This past week, the Los Angeles Clippers suffered yet another epic collapse to end their season when they lost two contests in the National Basketball Association’s play-in tournament.
They fell to the ascendent Minnesota Timberwolves in the first game of the tournament, then lost to the New Orleans Pelicans just three days later to be eliminated from playoff contention.
It is simply a continuation of a long string of bad luck for the franchise.
The Clippers Always Seem To Find A Way To Fail
After moving to Los Angeles for the 1984-85 season, the Clippers were perhaps the NBA’s most pitiful franchise for nearly the next 30 years.
Between 1985 and 2011, they made the playoffs a whopping four times and won less than 25 percent of their games in seven seasons during that span.
When they acquired future Hall of Fame point guard Chris Paul and combined him with young stars Blake Griffin and DeAndre Jordan, it finally looked like the Clippers had not just a good team, but possibly a championship-caliber one.
However, they never managed to even reach the conference finals with all three on the roster, and it often seemed to be because of a stroke of bad fortune.
The most glaring example game in 2015, when they faced the Houston Rockets in the Western Conference semifinals.
After taking a 3-1 series lead, L.A. held a 19-point lead late in the third quarter of Game 6 at home.
But the Rockets went on a stunning rally to take the contest 119-107, even with their superstar, James Harden, on the bench for virtually the entire comeback.
Clippers Game 6 collapse vs the Rockets in 2015pic.twitter.com/aI3vL5CnSX
— 𝙏𝙖𝙡𝙠𝙞𝙣’ 𝙉𝘽𝘼 (@_Talkin_NBA) April 15, 2022
L.A. then had key injuries in each of the next two postseasons, leading to two more early exits.
After a quick rebuild, it looked like the Clippers were the favorites to win the NBA championship in 2020.
But yet again, they blew a 3-1 series lead, this time to the Denver Nuggets, while giving up sizable leads in each of the final three games of the series.
It seems like this franchise just cannot catch a happy break.
L.A. Lost Two Games They Should’ve Won
Last week, the Clippers had a 93-83 lead early in the fourth quarter versus Minnesota, but the T’Wolves dominated the rest of the contest, and were led in spirit by Patrick Beverley, the former Clipper who seemed to have a personal vendetta against his old squad.

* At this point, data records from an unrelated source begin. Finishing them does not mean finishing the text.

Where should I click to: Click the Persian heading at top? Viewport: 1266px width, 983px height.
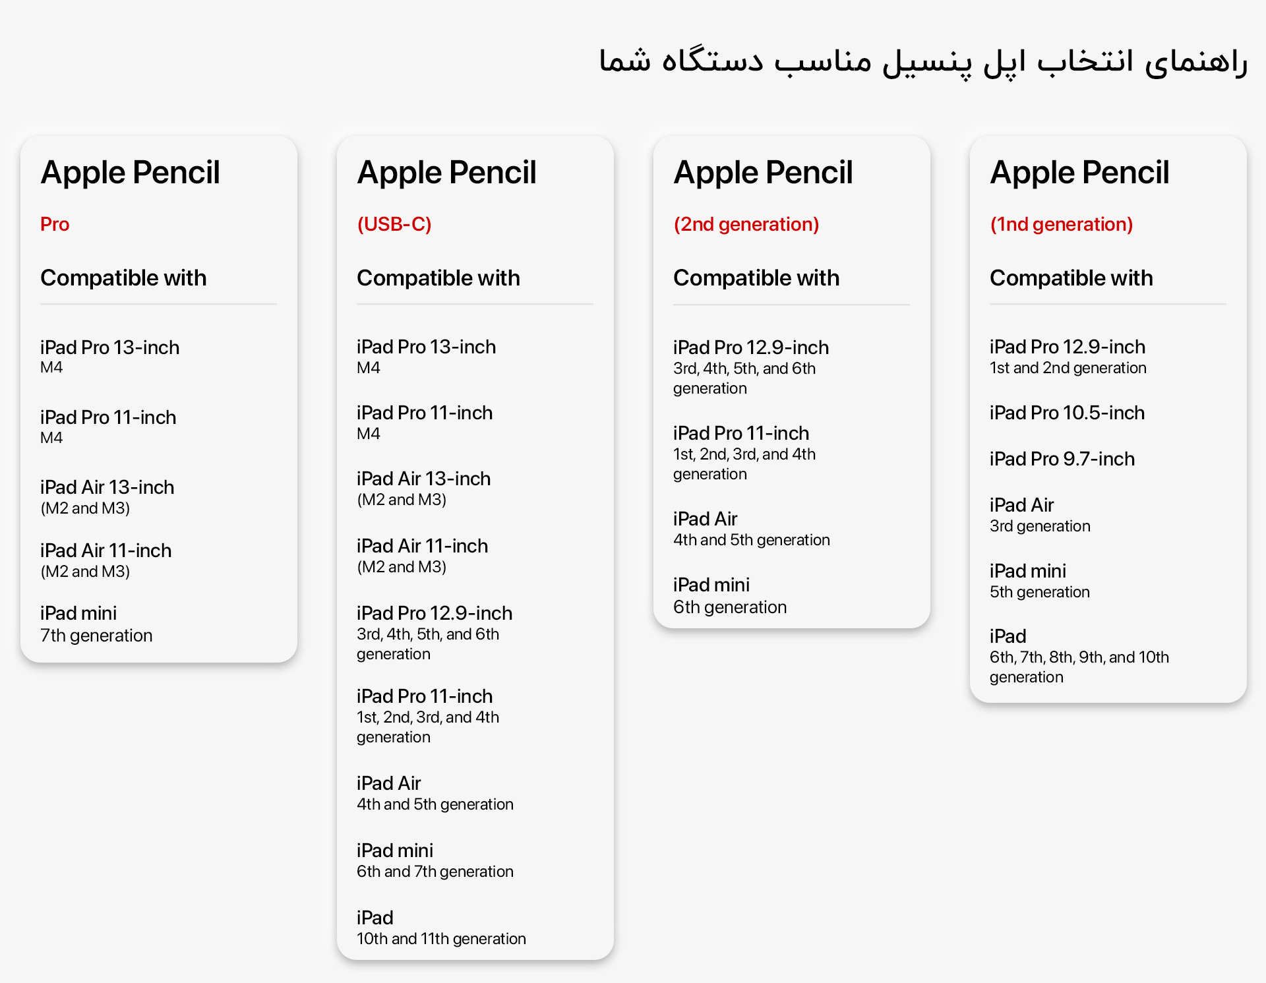click(923, 61)
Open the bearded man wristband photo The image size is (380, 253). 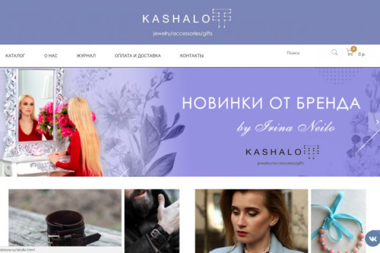[152, 221]
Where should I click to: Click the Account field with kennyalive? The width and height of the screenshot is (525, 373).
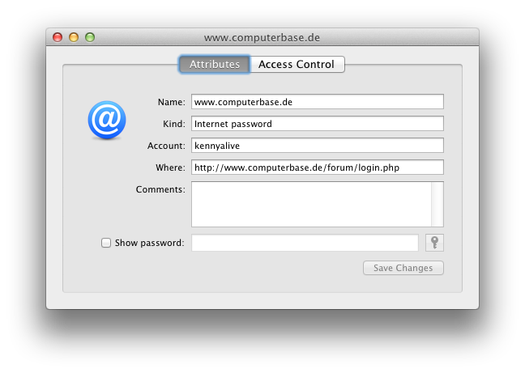click(318, 146)
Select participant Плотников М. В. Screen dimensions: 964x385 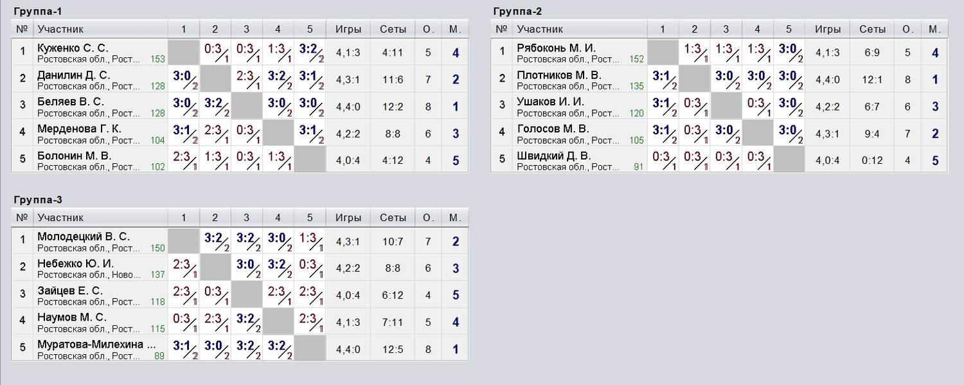coord(559,75)
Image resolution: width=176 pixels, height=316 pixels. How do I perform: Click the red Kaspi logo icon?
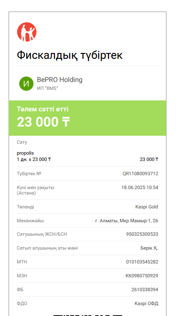[26, 32]

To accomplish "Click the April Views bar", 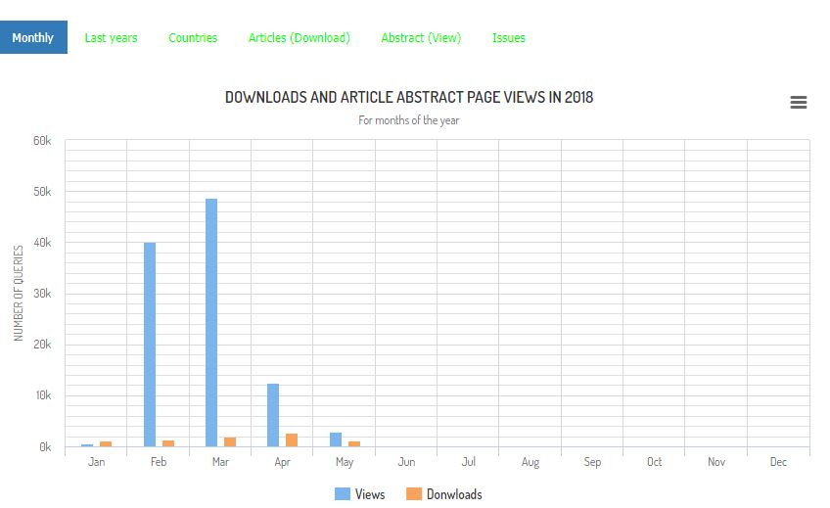I will pyautogui.click(x=273, y=415).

Then, even with George out due to COVID-19, L.A. took a 13-point lead over the Pelicans, but yet again, the roof caved in on it, and they came back to win, 105-101.
Pelicans hold off the Clippers despite blowing 16-point lead 🔥 pic.twitter.com/FpOYwuiKzh
— Bleacher Report (@BleacherReport) April 16, 2022
The Clippers have plenty to be hopeful about for next season, as Leonard is expected to likely be ready for training camp, although with his injury history, managing his health throughout the season will always be a concern.
But the Clippers’ history begs the question: What may go wrong for them next spring?